Reexamination Certificate

active

06622091

ABSTRACT:

BACKGROUND OF THE INVENTION
The present invention relates to navigation systems, and more particularly, to methods of improving the performance of navigational systems by utilizing one or more external sources of information, for example a global positioning (GP) system (also referred to herein as GPS).
Typical prior art inertial guidance (IG) systems can calculate position with a high degree of accuracy. To attain such accuracy, these IG systems require precise gyroscopes that are extremely costly, but are characterized by a low measurement error, typically on the order of 100 degrees per hour. By contrast, many commercial applications use a lower grade of gyroscope, typically a micro-machine gyroscope, which is relatively inexpensive. These micro-machine gyroscopes include a relatively large measurement error, typically ranging from approximately one degree to ten degrees per second. Such low-grade gyroscopes are most suitable for gross movement detection (e.g., detection of automobile roll-over, and air bag deployment systems) rather than fine movement detection required by an IG system.

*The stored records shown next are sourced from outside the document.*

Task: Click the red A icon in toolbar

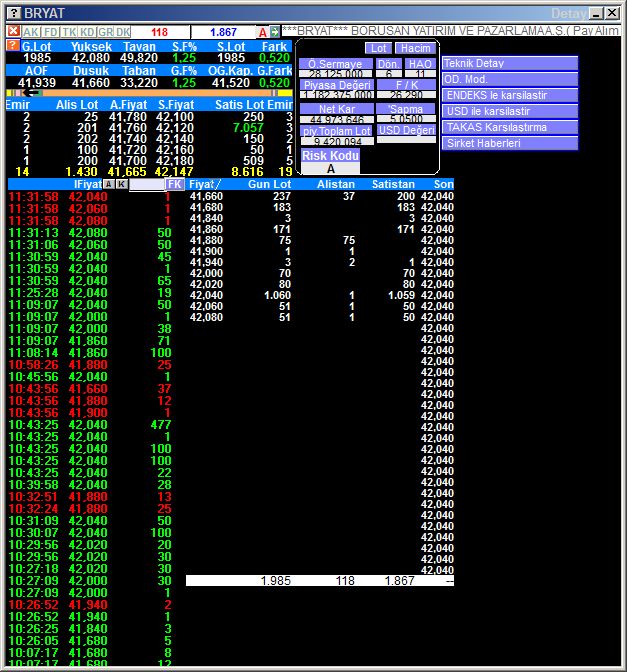Action: [x=262, y=32]
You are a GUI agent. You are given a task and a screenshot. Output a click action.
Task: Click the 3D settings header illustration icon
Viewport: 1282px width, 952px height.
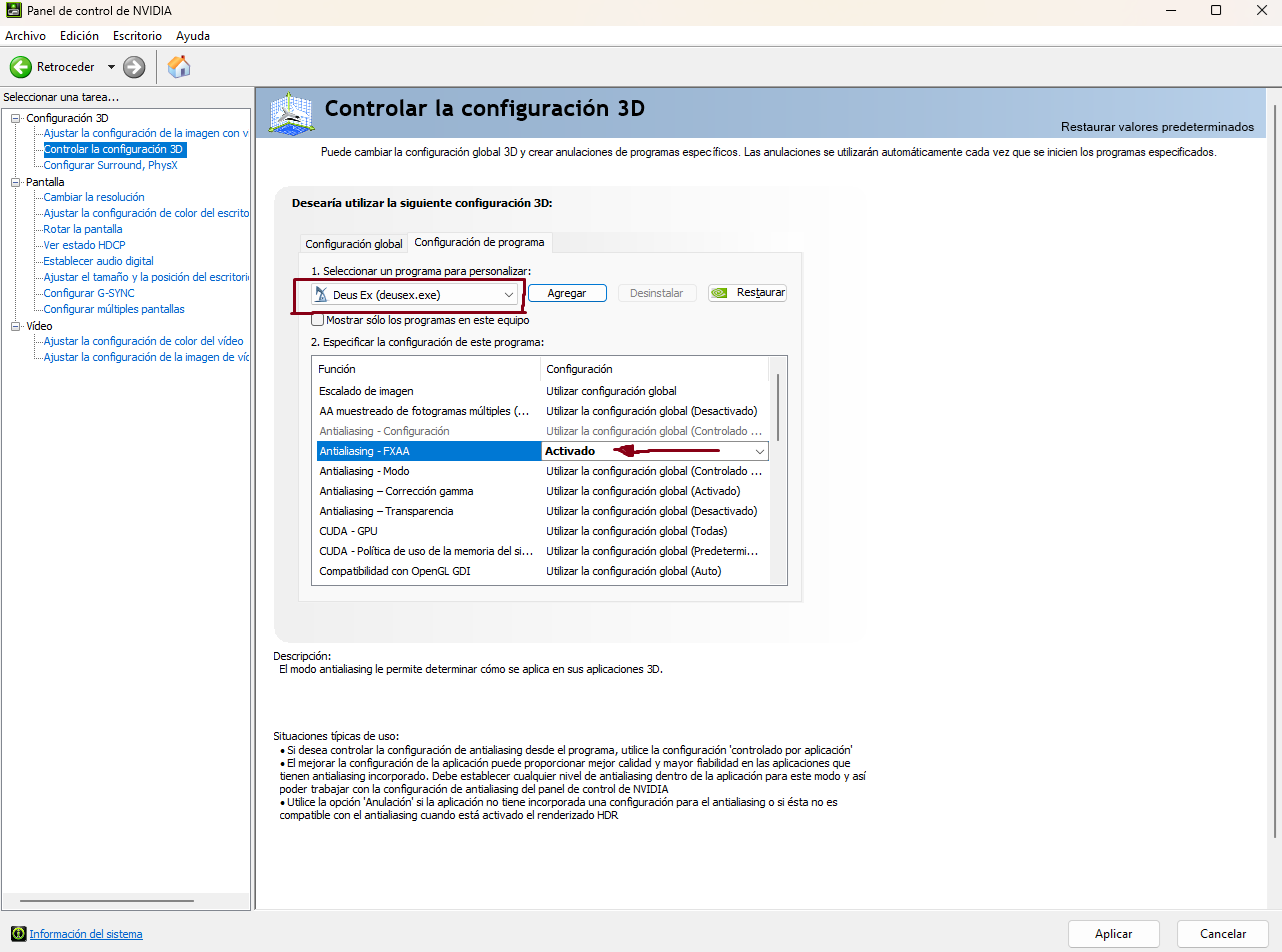point(292,112)
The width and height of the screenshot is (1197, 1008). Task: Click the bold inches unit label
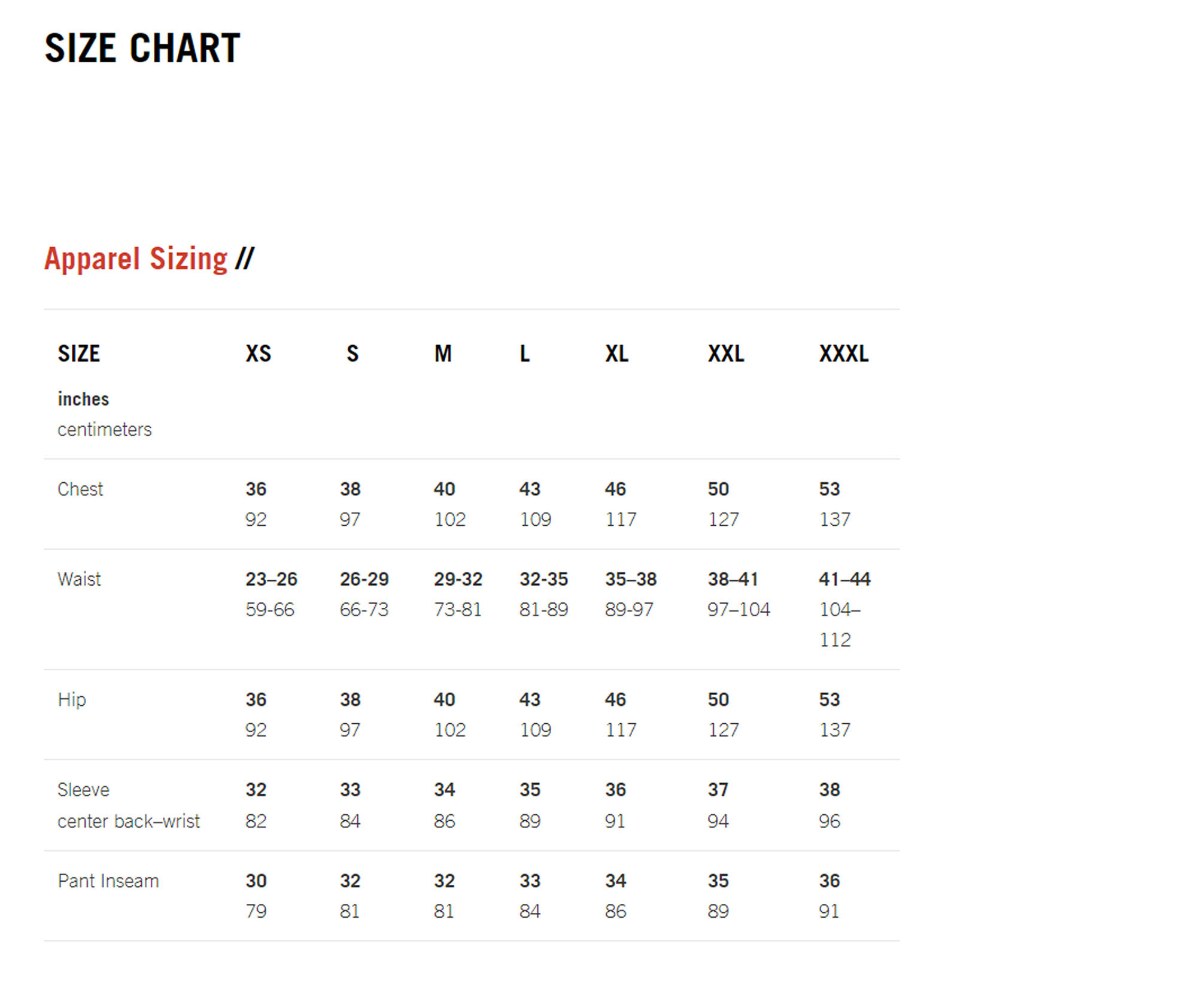pos(83,399)
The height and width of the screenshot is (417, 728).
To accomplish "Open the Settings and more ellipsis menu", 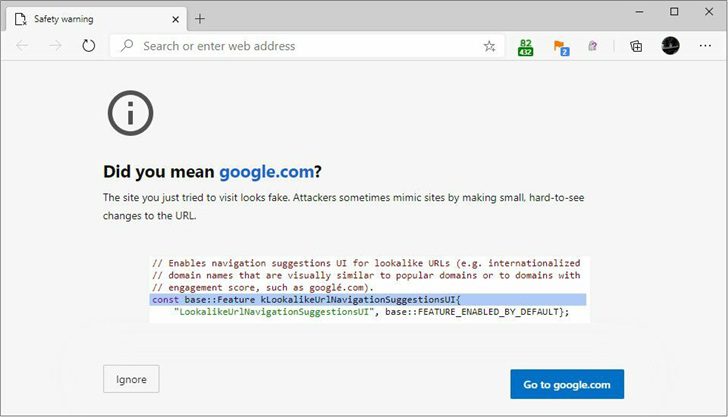I will [x=704, y=46].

Gyroscope measurement error can generally be divided into the categories of bias error and scaling error. All gyroscopes have a certain degree of measurement error that is present upon initialization, referred to as bias error. The instrument using the gyroscope can apply some measure of compensation for this error, but the effectiveness of such compensation is limited because the actual degree of initialization error may be different for each individual gyroscope. In addition, each time an individual gyroscope is turned on, the amount of bias error may be different. For instance, one initialization might result in an error of one degree per second and the next initialization might result in an error of two degrees per second.

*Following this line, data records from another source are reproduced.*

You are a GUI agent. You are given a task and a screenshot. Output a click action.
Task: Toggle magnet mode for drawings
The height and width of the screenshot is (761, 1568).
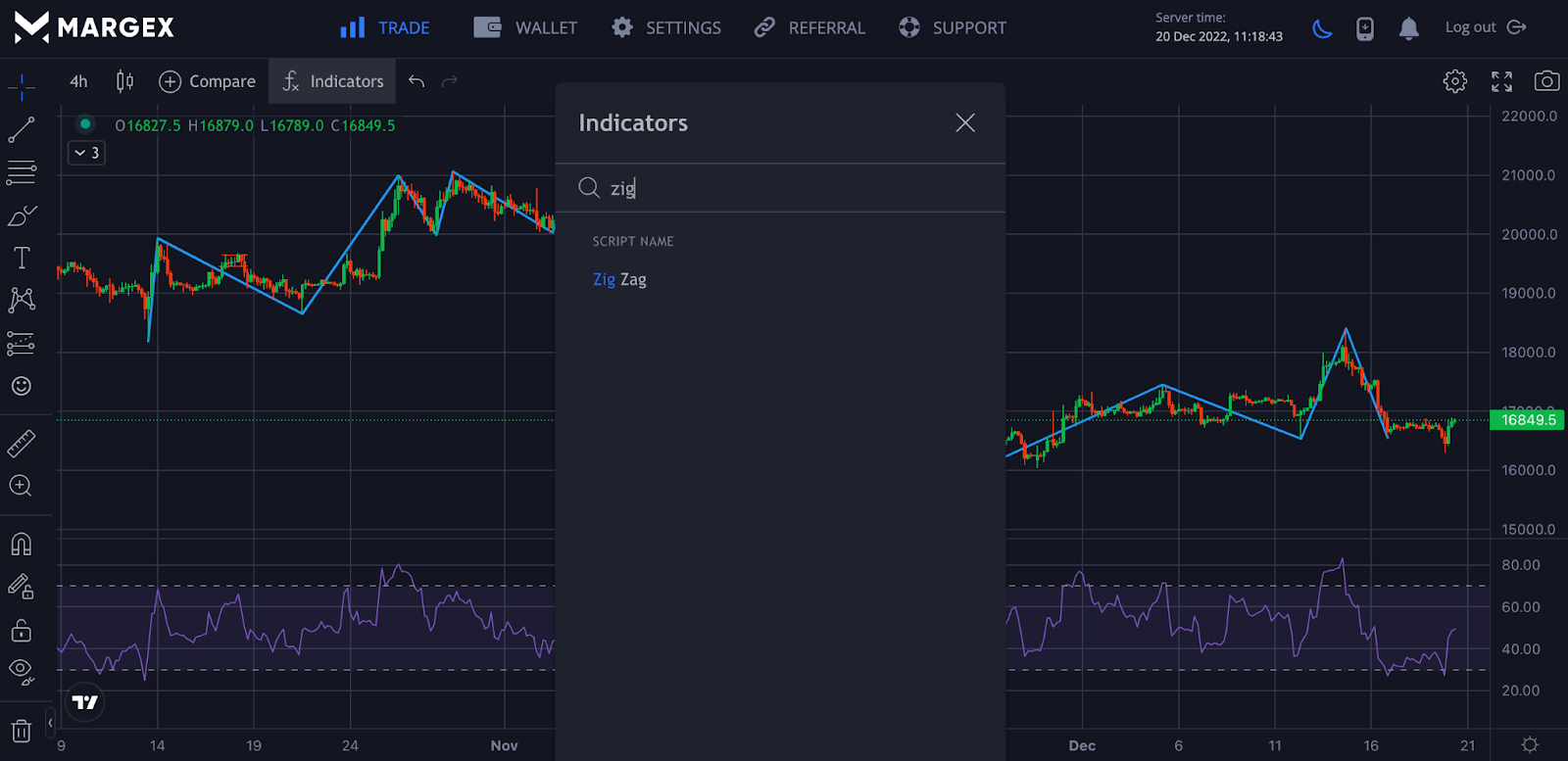point(22,544)
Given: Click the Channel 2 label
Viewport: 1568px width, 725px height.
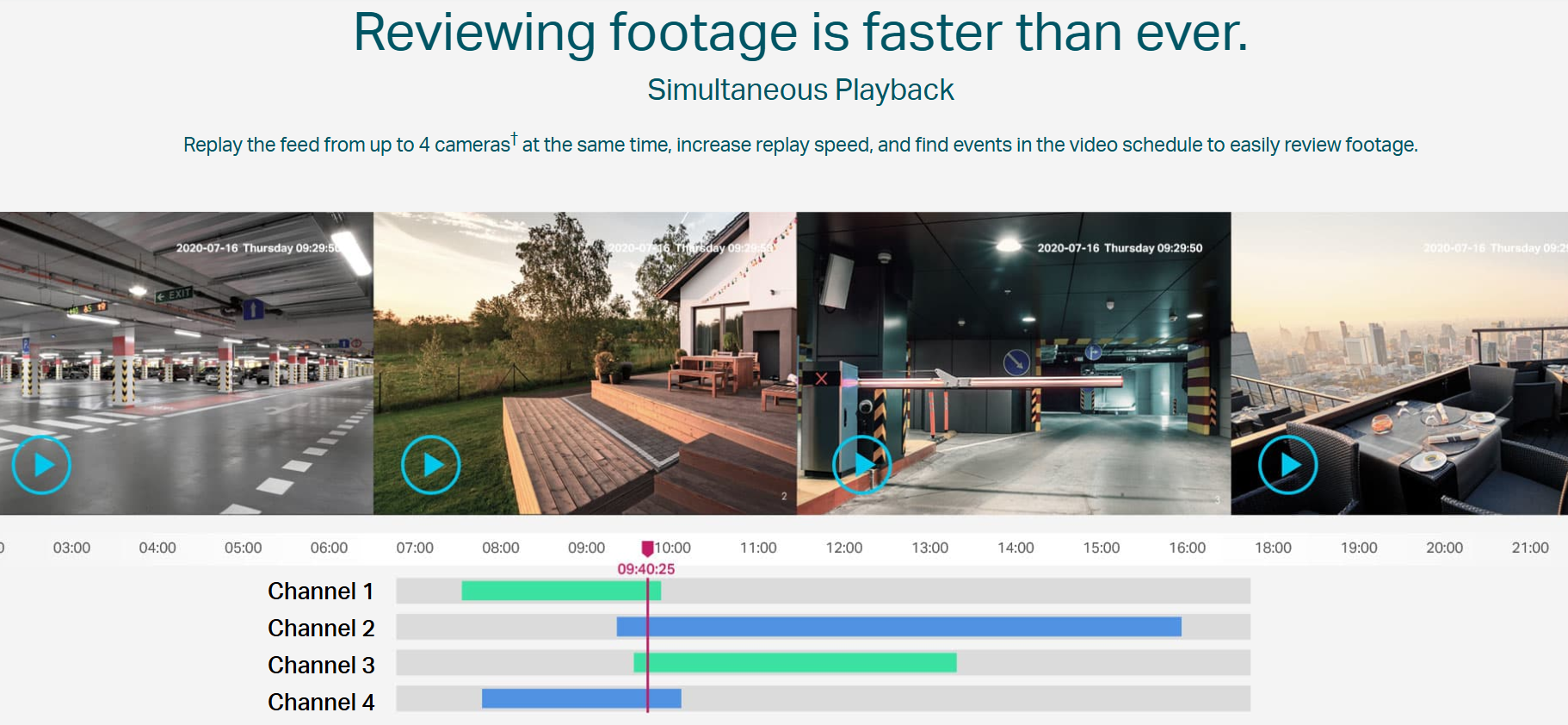Looking at the screenshot, I should point(320,629).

The second category of error, referred to herein as scaling error, that accumulates over the angle through which a gyroscope is being rotated. Scale factor error is essentially an “input to output” error, i.e., the difference between the actual angle of rotation the gyroscope experiences and the angle of rotation indicated at the gyroscope output. A gyroscope indicating that it had turned ninety degrees when it had, in fact, turned ninety-two degrees, is an example of scaling error. The amount of scaling error may be affected by various environmental factors, so that a fixed compensation value will not be sufficient to produce completely accurate data.
GPS navigation systems are widely used and are rapidly being incorporated into many newly manufactured commercial vehicles. Such vehicles often operate in city environments, however, resulting in substantial blackout periods while in so-called “urban icanyons,” i.e., while between tall buildings that obscure the line-of-sight to the GPS satellites. A collocated IG system can provide continuous navigational information during these blackout periods, but the high cost of the precise gyroscopes required by typical prior art IG systems virtually precludes their use in a commercial vehicle. Hence, a general need exists for a method of improving the accuracy of low grade gyroscopes. It is an object of the present invention to substantially overcome the above-identified disadvantages and drawbacks of the prior art.

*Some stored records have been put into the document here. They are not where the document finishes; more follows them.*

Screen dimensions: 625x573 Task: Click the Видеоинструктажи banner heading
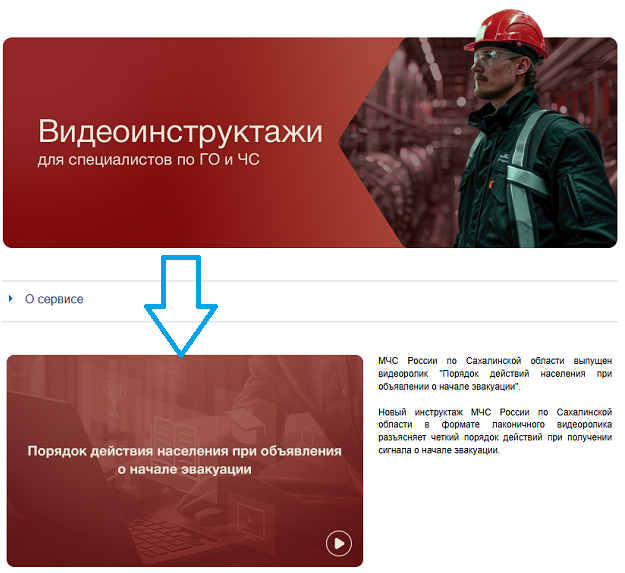click(x=180, y=131)
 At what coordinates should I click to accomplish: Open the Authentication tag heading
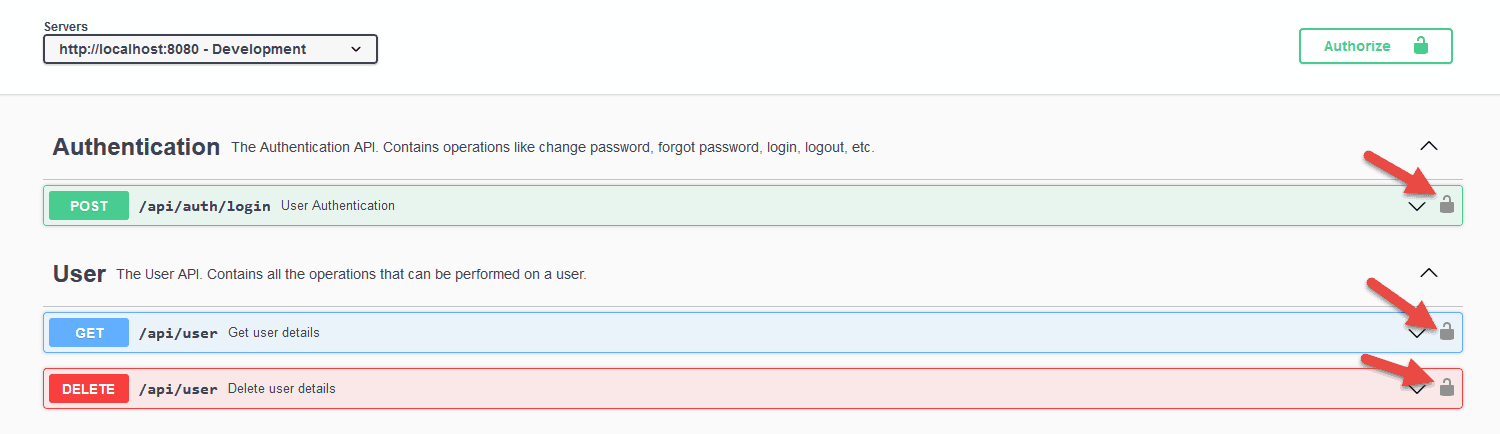(136, 147)
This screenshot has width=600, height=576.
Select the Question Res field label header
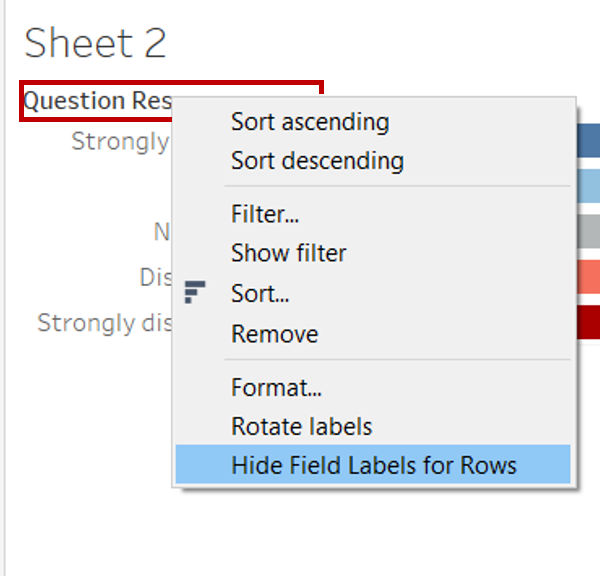coord(97,101)
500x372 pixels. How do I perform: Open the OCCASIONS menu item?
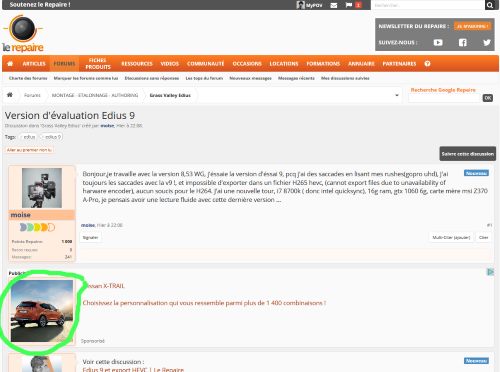point(247,63)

U.S. Pat. No. 4,590,569, entitled “Navigation System Including An Integrated Electronic Chart Display”, assigned to Navigation Sciences Inc. (Bethesda, Md.), describes a navigation system particularly adapted for ships making a passing within a harbor or the like. The system utilizes signal inputs from on-board vessel position determining equipment such as Loran or Decca apparatus and an on-board object detecting equipment such as a radar or sonar apparatus. The system further includes an on-board vessel position computer which operates in a differential Loran mode in response to observed Loran time differences, stored data from an initial calibration, and Loran grid offset data from an on-shore monitor system to compute a highly accurate current or present position fix in longitude and latitude whereupon the computer causes a predetermined electronic chart to be displayed in color on the screen of a cathode ray tube, being generated from a plurality of electronic charts stored in the form of digital files in memory. The selected chart, together with the present position of the ship, is displayed along with preselected alpha-numeric indicia of data relating to bearings, way points, ranges, “time to go”, etc., also generated in accordance with the computed vessel position. Radar target returns of the local land mass and other stationary moving targets are additionally received by the ship's radar. The radar image of the target echoes is next referenced to and superimposed on the electronic chart generated; however, the radar's land mass echoes are suppressed in favor of the electronic chart land mass while displaying all other targets.
U.S. Pat. No. 5,194,872, entitled “Inertial Navigation System With Automatic Redundancy And Dynamic Compensation Of Gyroscope Drift Error,” assigned to Charles Stark Draper Laboratory, Inc. (Cambridge, Mass.), describes an inertial navigation system with automatic redundancy and dynamically calculated gyroscopic drift compensation. The system utilizes three, two-degree of freedom gyroscopes arranged whereby any two of the gyroscopes form an orthogonal triad of measurement sensitive axes. The input axes of the three gyroscopes form three pairs of parallel input axes, each pair of parallel input axes corresponding to one axis of the orthogonal triad of axes. The three gyroscopes are operated in a plurality of pre-selected combinations of both clockwise and counter clockwise directions, thus changing the direction of the angular momentum vector by 180.degree. Parity equations are formed from each pair of gyroscope outputs whose measurement sensitive axes are parallel. The parity equations include combinations of gyroscope pairs that have been operated in both the clockwise and counterclockwise directions. Gyroscope drift estimates are then computed using the parity equations to provide individual gyroscope lumped drift corrections (self-calibration) to the inertial guidance and navigation system.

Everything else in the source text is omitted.